What you need to do: Print, word for word, only the lines from the one with "Screen dimensions: 1124x514" down to the last line of the listing below; no pictures.

Given information:
┌────────
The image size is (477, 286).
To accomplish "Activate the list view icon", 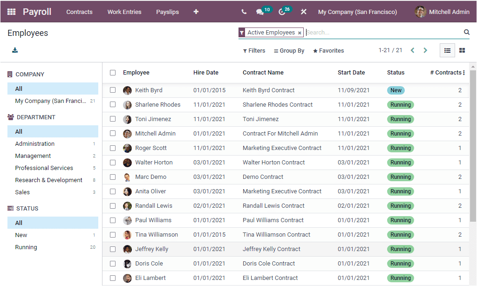I will click(x=447, y=50).
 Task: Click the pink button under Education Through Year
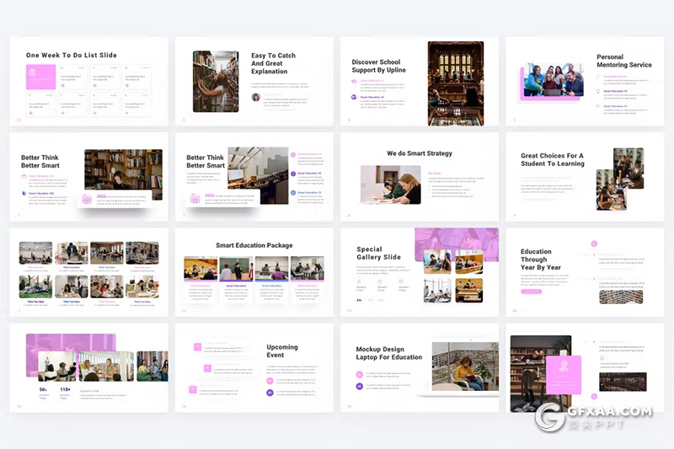pyautogui.click(x=531, y=291)
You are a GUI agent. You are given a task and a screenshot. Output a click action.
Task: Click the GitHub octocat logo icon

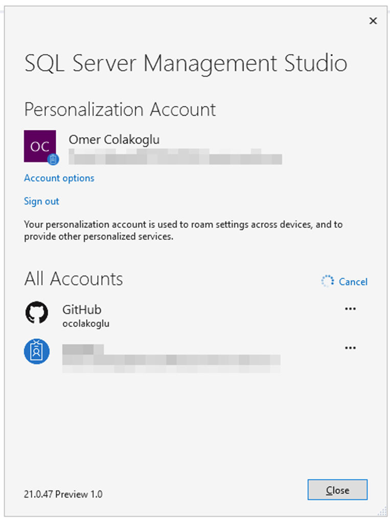pos(37,312)
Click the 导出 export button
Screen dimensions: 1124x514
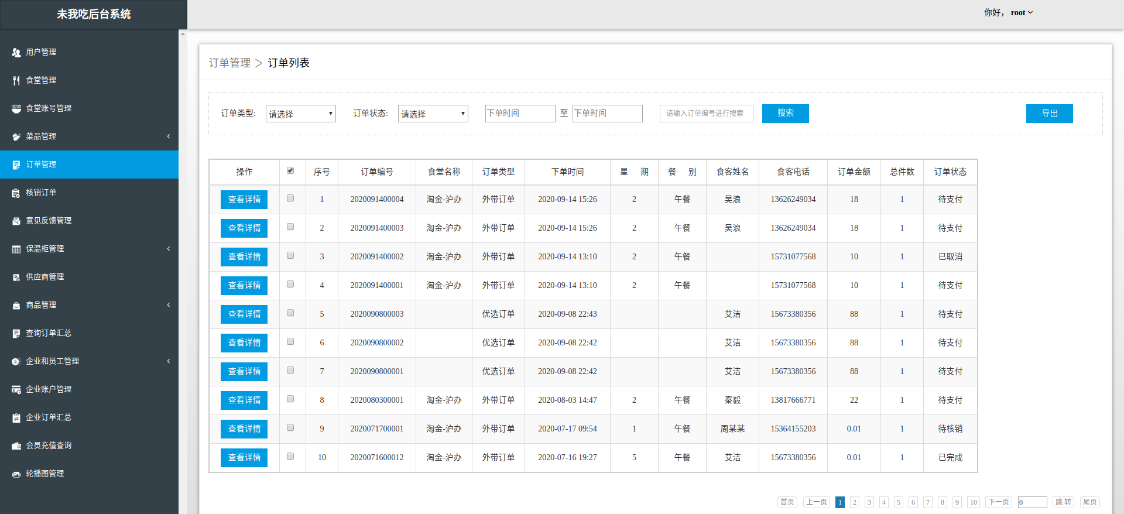click(1050, 114)
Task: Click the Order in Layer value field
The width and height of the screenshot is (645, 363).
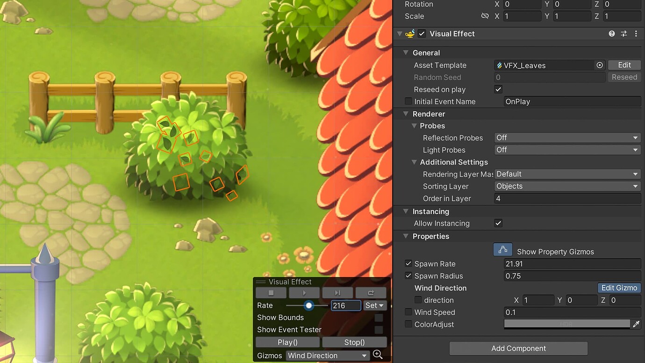Action: pyautogui.click(x=567, y=198)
└────────
Exercise solution:
Screen dimensions: 1124x514
click(1050, 114)
Task: Click the Order in Layer value field
The width and height of the screenshot is (645, 363).
Action: pyautogui.click(x=567, y=198)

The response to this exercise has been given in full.